I RECENTLY VISITED THE HILL OF THORIKON NEAR LAURION. IT HAS AN IGNEOUS FORMATION ON THE TOP. OLD MAPS CALL IT AN OPHIOLITE. I SEND THREE PHOTOS. WHAT KIND OF ROCK DO YOU THINK IT IS?
The third image could depict hyaloclastites, i.e. glassy or devitrified tuffitic rocks, formed by rapid cooling of mostly basaltoid rocks below the water surface.

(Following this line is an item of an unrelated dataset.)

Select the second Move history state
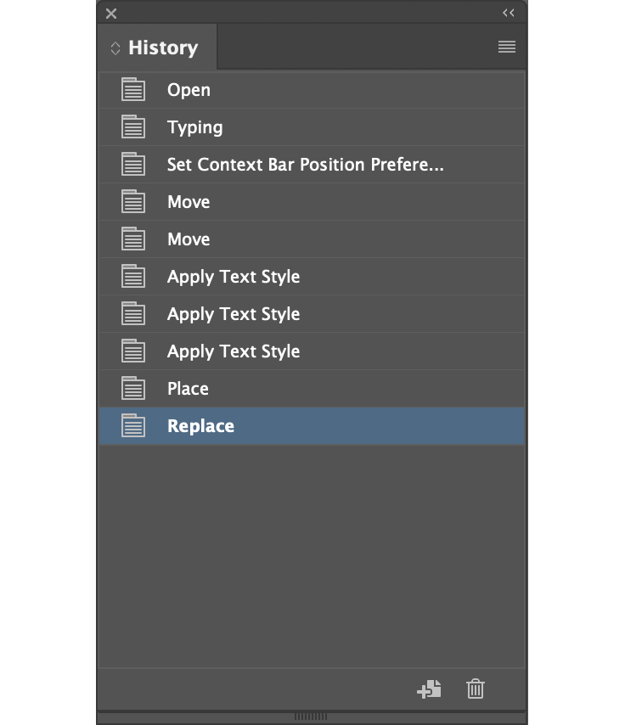The width and height of the screenshot is (625, 725). coord(189,239)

Dear Ioannis: yes, it is definitely a hyaloclastite, the name comes comes hyalos, glass, and clastos, fragment. They form when magmas are erupted under water, and are always associated with pillow lava, usually basaltic, but it could be of other lithologies. So this portion of the ophiolite in that hill corresponds to basaltic oceanic crust, which is the most mineralized and contained in the past the famous silver mines which gave ancient Athens all its richness and power, at Laurion. I've been studying recently a section of pillows and lavas in NW Venezuela, but these don't crop out, they are cores extracted from 9000 feet depth in the Falcon Basin. The cores look a lot like your rock in that hill, if somebody studied that rock in thin section he or she might have found an interesting alteration to saponite, and fragmented glass cemented with analcite and carbonate. Regards, Sebastián Grande. Caracas, Venezuela.
THANK YOU FOR YOUR DETAILED ANSWER SEBASTIAN. THE OUTCROP IS NEAR THE SILVER MINES OF LAURION. OLD MAPS SHOW THAT THIS ROCK WAS TECTONICALLY EMPLACED (UPTHRUSTED) IN TOP OF THE THORIKON HILL.